- **TASK INSTRUCTIONS**
Lines before the one containing "The height and width of the screenshot is (472, 1024)." are not wanted. Transcribe that line and all after it exactly, to the end of the entries.

(SUPPLIED MATERIAL)

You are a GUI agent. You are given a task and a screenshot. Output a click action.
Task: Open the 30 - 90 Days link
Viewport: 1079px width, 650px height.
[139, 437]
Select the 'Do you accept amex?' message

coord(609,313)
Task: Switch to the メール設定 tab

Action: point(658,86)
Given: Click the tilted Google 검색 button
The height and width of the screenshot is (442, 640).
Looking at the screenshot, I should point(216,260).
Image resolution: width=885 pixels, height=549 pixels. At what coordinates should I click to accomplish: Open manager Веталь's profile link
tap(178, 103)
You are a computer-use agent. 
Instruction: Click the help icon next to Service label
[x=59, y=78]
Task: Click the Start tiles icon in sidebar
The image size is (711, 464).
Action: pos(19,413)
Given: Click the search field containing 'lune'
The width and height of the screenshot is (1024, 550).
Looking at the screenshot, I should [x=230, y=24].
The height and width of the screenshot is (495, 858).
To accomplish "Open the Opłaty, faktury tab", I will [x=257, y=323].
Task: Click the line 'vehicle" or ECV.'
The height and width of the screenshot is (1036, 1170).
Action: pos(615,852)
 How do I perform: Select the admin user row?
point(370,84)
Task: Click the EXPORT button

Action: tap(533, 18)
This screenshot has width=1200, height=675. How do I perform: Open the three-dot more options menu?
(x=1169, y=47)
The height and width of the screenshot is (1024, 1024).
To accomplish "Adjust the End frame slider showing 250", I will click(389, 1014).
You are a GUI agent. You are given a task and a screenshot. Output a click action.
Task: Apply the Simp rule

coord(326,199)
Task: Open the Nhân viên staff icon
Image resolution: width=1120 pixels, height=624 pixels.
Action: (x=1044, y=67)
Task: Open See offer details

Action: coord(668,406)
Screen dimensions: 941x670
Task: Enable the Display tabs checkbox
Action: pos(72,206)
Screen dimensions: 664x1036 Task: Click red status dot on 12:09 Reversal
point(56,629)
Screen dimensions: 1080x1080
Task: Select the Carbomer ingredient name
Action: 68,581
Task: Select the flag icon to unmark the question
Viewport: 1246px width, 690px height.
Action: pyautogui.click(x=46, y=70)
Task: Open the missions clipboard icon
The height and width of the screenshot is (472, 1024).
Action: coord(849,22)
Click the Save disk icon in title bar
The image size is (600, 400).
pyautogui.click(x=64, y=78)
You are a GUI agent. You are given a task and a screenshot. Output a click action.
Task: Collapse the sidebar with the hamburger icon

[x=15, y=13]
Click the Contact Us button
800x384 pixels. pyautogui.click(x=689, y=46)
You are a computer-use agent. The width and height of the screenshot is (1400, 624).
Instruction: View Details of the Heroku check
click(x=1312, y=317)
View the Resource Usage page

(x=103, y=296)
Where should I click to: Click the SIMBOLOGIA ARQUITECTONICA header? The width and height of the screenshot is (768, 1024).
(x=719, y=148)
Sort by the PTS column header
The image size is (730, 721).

(End SUPPLIED MATERIAL)

- **TASK SOLUTION**
The height and width of the screenshot is (472, 1024).
Action: coord(849,22)
Click the Save disk icon in title bar
The image size is (600, 400).
pyautogui.click(x=64, y=78)
You are a GUI agent. You are given a task and a screenshot. Output a click action.
Task: Collapse the sidebar with the hamburger icon

[x=15, y=13]
Click the Contact Us button
800x384 pixels. pyautogui.click(x=689, y=46)
You are a computer-use agent. The width and height of the screenshot is (1400, 624).
Instruction: View Details of the Heroku check
click(x=1312, y=317)
View the Resource Usage page

(x=103, y=296)
Where should I click to: Click the SIMBOLOGIA ARQUITECTONICA header? The width and height of the screenshot is (768, 1024).
(x=719, y=148)
Sort by the PTS column header
The image size is (730, 721).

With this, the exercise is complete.